Zimerman fully realized the rollicking joy and the more serious, even melancholy cast of its earlier movements. He furthermore transformed a somber mood into a zany one before we know what hit us.

He did not need to alter one note of Bach’s text to do this. To go back to the solemn opening of the piece, repeating its ponderous dotted rhythms in order to insert an affirmative C-major cadence — his correlate for “yes we can” was needlessly revisionist, and frankly, a little silly. While I have nothing against C major (see below), if there’s one place it doesn’t belong, it’s in this movement.

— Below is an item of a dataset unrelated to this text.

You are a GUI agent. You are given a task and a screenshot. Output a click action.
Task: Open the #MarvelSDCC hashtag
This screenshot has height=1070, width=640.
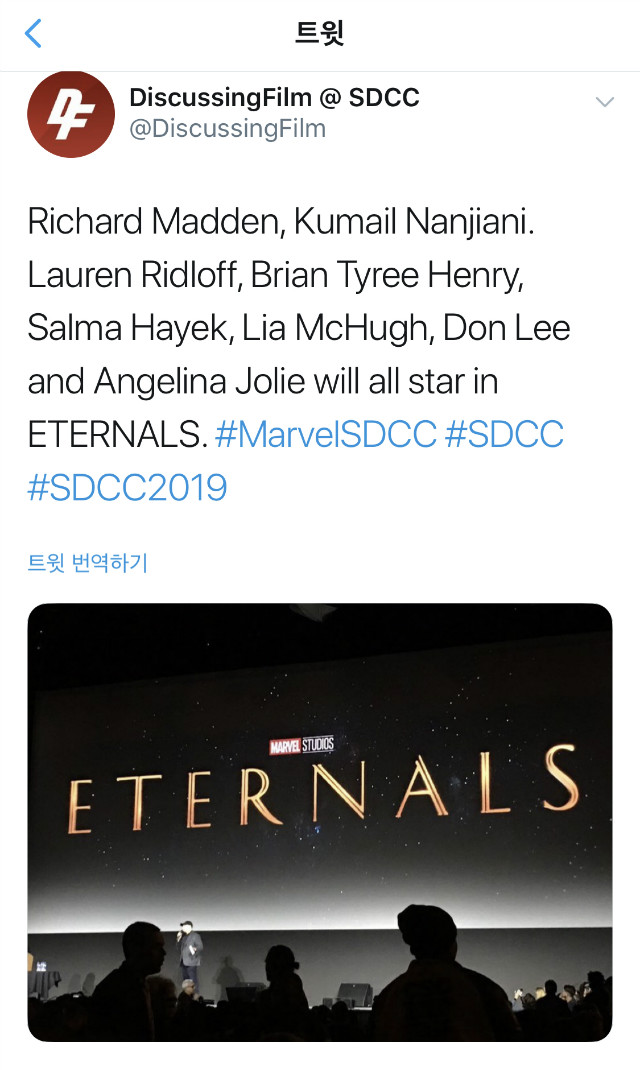tap(326, 434)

Beethoven’s Sonata Op. 111 is probably the most famous journey from C minor to C major this side of the Fifth Symphony. Zimerman’s reading of it was an odd combination of breathtaking virtuosity, wonderfully calculated sonorities, and unconvincing shifts of tempo. In the first movement, Beethoven does indicate wide tempo shifts as the music vacillates between manic activity and reflection. Zimerman was more than up to the daunting technical challenges posed by the work. The fugal passages of the first movement positively blazed under his fingers, never allowed to completely coalesce with the traditional sonata form, which may have been Beethoven’s intention. Fugue and sonata form are at cross-purposes here, and the resolution of the tragic drama of the first movement (to C major!) is clearly provisional.

The final variations conclude the Sonata on a note of blissful contemplation that’s beyond the reach of words. It’s also the point that separates “might have been” experiences from the truly transcendent. Those who ascended on Friday night, and I’m sure there were many, need no convincing. Zimerman played the final trills (not to mention the famous triple trills, which held the audience spellbound in a way I haven’t observed since the Grateful Dead and their holy hang-ups) with more than control: They seemed to take on a life independent of what he was doing. As for the rest, I’ll only remember how beautifully he played the opening theme, and look forward to the next time I can hear him play this divine work.

A Convincing, Relative Unknown

After intermission, the scheduled work was Brahms’ Op. 119, his last for piano. At first I was disappointed that Zimerman announced he had another B up his sleeve. It didn’t take me long to get over it. Grazyana Bacewicz is a Polish composer who composed her most important works during the soul-crushing Soviet era. Having been born around the time it was written, Zimerman cares passionately about this music and made every note of Bacewicz’ Second Sonata sound vital and alive. Like Shostakovich and many others, her music reflects the ability of composers to speak the truth in spite of political oppression, or perhaps because of it.

Although I heard the influence of tonal postwar composers, and noted that the power and virtuosity that it takes to play Prokofiev and Bartók are also needed to play this music, I wasn’t prepared to hear another voice that couldn’t be mistaken for any of these, one that convinced and moved me. In particular, the bluesy slow movement captured a sense of timelessness, albeit with completely different means, similar to what we had heard moments before in the Arietta of the Beethoven, Op. 111.

Bacewicz’ work floats a simple melody over harmonies that were anything but vague. Yet, unlike Beethoven, who induces ecstasy by the simple alternation of tonic and dominant, her harmonies had a mysterious fascination that eludes analysis, yet made me want to understand their secret. By the end I felt that the bait and switch was completely justified and that more pianists should use it to play us unknown works in which they strongly believe.

Also played was Karol Szymanowski, another Polish composer who, though better known, is seldom heard here. His Variations on a Polish Theme show him as an immensely talented youth, coming into the 20th century with a command of pianistic textures equal, in its own way, to the idioms of Scriabin and Ravel. This music exerted a powerful influence on the pianists of his generation, and Zimerman showed that it still has something to say to ours.